Go through the listing and write out each line exactly.

------ INPUT FOR THIS TASK

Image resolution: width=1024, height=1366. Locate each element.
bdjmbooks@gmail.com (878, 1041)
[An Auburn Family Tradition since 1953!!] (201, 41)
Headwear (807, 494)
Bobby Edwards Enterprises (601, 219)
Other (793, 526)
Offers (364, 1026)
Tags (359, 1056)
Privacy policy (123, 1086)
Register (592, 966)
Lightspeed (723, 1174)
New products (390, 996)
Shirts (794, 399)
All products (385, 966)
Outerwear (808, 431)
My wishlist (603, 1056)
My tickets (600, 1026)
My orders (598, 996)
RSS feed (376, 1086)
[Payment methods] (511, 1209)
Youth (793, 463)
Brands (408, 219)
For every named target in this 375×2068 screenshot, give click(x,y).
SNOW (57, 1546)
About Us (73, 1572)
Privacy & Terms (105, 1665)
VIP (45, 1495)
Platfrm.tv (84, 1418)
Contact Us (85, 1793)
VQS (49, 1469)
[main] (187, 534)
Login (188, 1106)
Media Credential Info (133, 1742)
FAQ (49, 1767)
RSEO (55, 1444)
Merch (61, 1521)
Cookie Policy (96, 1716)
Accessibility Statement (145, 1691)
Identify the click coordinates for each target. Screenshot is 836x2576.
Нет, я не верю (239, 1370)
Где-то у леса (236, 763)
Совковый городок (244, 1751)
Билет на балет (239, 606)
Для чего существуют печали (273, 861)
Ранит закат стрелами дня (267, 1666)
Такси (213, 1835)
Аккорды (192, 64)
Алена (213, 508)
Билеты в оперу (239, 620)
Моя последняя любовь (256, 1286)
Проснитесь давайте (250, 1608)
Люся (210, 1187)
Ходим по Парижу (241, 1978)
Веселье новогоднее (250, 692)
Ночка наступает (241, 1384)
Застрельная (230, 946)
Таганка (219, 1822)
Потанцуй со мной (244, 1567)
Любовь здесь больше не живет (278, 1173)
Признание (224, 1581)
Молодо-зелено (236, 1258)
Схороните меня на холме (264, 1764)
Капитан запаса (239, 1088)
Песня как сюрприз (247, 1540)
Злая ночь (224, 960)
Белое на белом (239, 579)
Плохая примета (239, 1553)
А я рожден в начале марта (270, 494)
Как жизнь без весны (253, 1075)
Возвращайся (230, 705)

------------

● **TASK OUTPUT**:
Image resolution: width=1024, height=1366. Locate each element.
bdjmbooks@gmail.com (878, 1041)
[An Auburn Family Tradition since 1953!!] (201, 41)
Headwear (807, 494)
Bobby Edwards Enterprises (601, 219)
Other (793, 526)
Offers (364, 1026)
Tags (359, 1056)
Privacy policy (123, 1086)
Register (592, 966)
Lightspeed (723, 1174)
New products (390, 996)
Shirts (794, 399)
All products (385, 966)
Outerwear (808, 431)
My wishlist (603, 1056)
My tickets (600, 1026)
My orders (598, 996)
RSS feed (376, 1086)
[Payment methods] (511, 1209)
Youth (793, 463)
Brands (408, 219)
For every named target in this 375×2068 screenshot, give click(x,y).
SNOW (57, 1546)
About Us (73, 1572)
Privacy & Terms (105, 1665)
VIP (45, 1495)
Platfrm.tv (84, 1418)
Contact Us (85, 1793)
VQS (49, 1469)
[main] (187, 534)
Login (188, 1106)
Media Credential Info (133, 1742)
FAQ (49, 1767)
RSEO (55, 1444)
Merch (61, 1521)
Cookie Policy (96, 1716)
Accessibility Statement (145, 1691)
Identify the click coordinates for each target. Screenshot is 836x2576.
Нет, я не верю (239, 1370)
Где-то у леса (236, 763)
Совковый городок (244, 1751)
Билет на балет (239, 606)
Для чего существуют печали (273, 861)
Ранит закат стрелами дня (267, 1666)
Такси (213, 1835)
Аккорды (192, 64)
Алена (213, 508)
Билеты в оперу (239, 620)
Моя последняя любовь (256, 1286)
Проснитесь давайте (250, 1608)
Люся (210, 1187)
Ходим по Парижу (241, 1978)
Веселье новогоднее (250, 692)
Ночка наступает (241, 1384)
Застрельная (230, 946)
Таганка (219, 1822)
Потанцуй со мной (244, 1567)
Любовь здесь больше не живет (278, 1173)
Признание (224, 1581)
Молодо-зелено (236, 1258)
Схороните меня на холме (264, 1764)
Капитан запаса (239, 1088)
Песня как сюрприз (247, 1540)
Злая ночь (224, 960)
Белое на белом (239, 579)
Плохая примета (239, 1553)
А я рожден в начале марта (270, 494)
Как жизнь без весны (253, 1075)
Возвращайся (230, 705)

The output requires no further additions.